──────── Data section

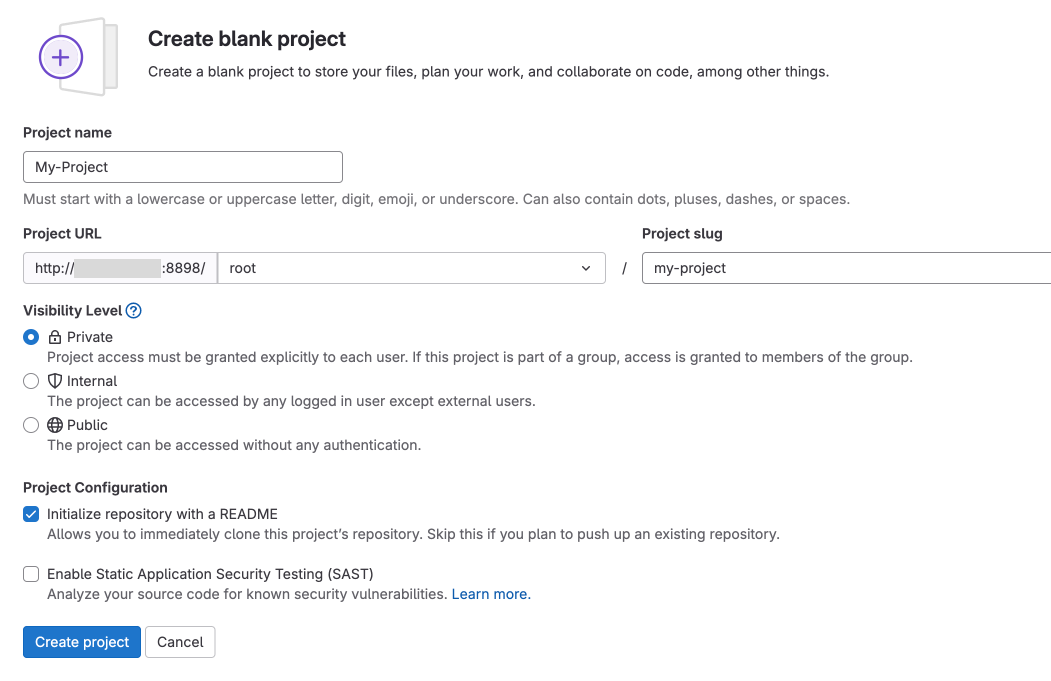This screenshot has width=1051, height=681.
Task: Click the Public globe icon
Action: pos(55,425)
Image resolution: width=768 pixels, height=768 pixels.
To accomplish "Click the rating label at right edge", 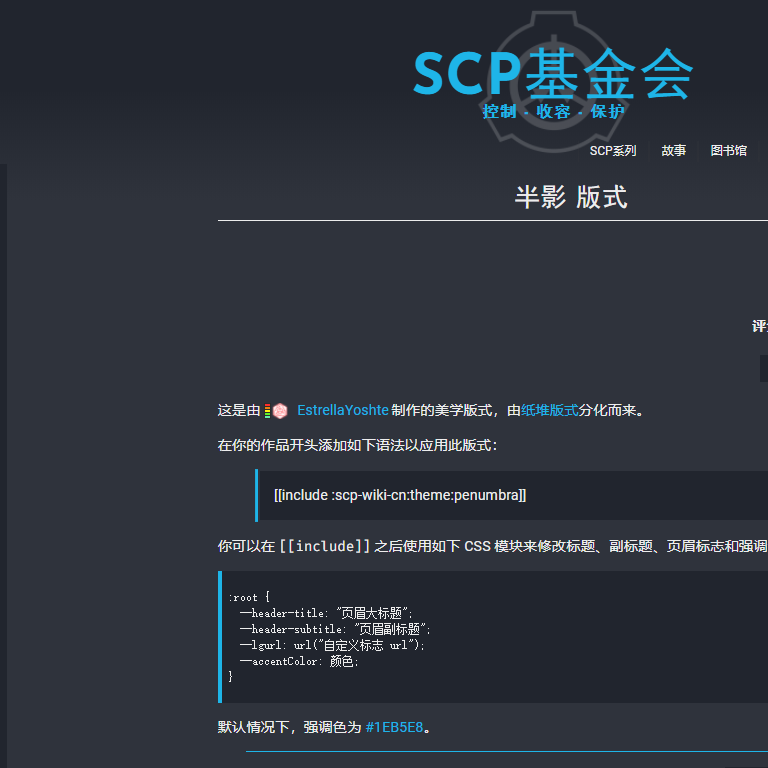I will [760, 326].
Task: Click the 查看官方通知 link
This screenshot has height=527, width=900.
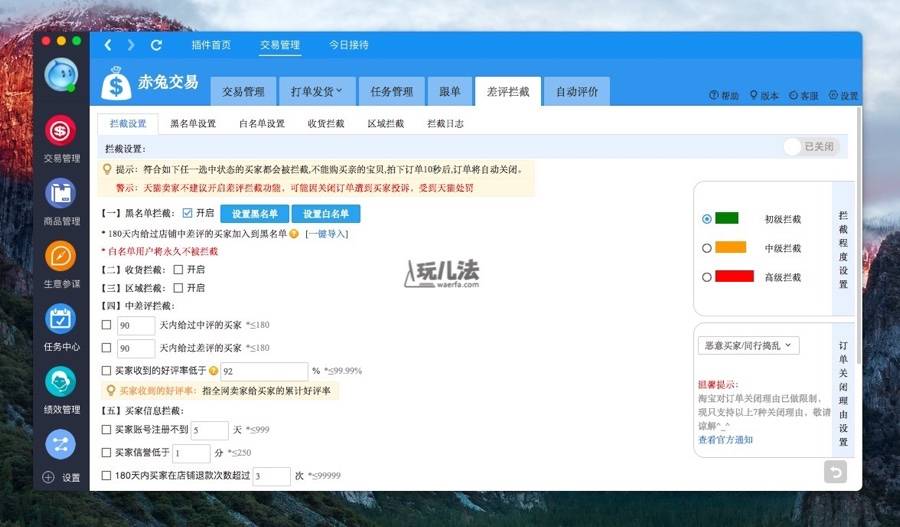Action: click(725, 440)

────────────────

§ Exercise objective
Only the lines from the one containing "Task: Click the 查看官方通知 link" through the last line of the entries above, both included, belong in the answer, written out exactly; pictures do not.

§ Answer section
Task: Click the 查看官方通知 link
This screenshot has height=527, width=900.
Action: click(725, 440)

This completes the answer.